Re: automatic decode mime in repl

2022-02-10 Thread David Levine
Philipp wrote:

> Hi David
>
> I don't understand why do you try to convince me from convertargs.

I'm not trying to convince you of anything.  I'm trying to understand
how nmh could benefit from your patch.  And whether your approach could
be improved by tying it to features that are already in repl (and that
you weren't aware of when you wrote the patch).  And whether your patch
interferes with existing repl features.  And what are both intended and
unintended uses of the new feature.

To clear up some things:
* replyaliases is not required to use convertargs.  The replyaliases
  shell functions can boil down to this:
repl -filter mhl.replywithoutbody -convertargs text/html ''
  That can be entered on the command line, of course.  And of course,
  it's much easier to put that in an alias or function.

* We could just as easily make that convertargs behavior the default,
  as we could make the behavior of your patch the default.  But as
  noted previously, there are good reasons for not doing that.
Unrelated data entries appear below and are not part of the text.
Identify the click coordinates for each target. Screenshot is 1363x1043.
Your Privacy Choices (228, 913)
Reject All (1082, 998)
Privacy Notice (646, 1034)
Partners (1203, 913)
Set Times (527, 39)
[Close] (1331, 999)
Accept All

* Your nmh installation is broken, as you observed.  I expect that the
  cause was deleting par after nmh was installed.  The test suite did
  the right thing by alerting you to the deficiency.  We could guide
  you through (easy) repair of your installation, but I would instead
  suggest a complete rebuild, if you built from sources, or re-install
  if you obtained a pre-built package.

> How can I use it from other things then a Bourne-compatible shell?

The same way all nmh commands are used from other than a Bourne-
compatible shell.

> As far as I see you
> would need to port contrib/replaliases to all these interfaces

There's no need.  replaliases contains Bourne-shell functions for
convenience, that's all.

Alternatively, a user can add those switches to their profile.  Or,
a user can rely on whatever method they'd like to add arguments to a
command line.  That's one of the beauties of MH/nmh.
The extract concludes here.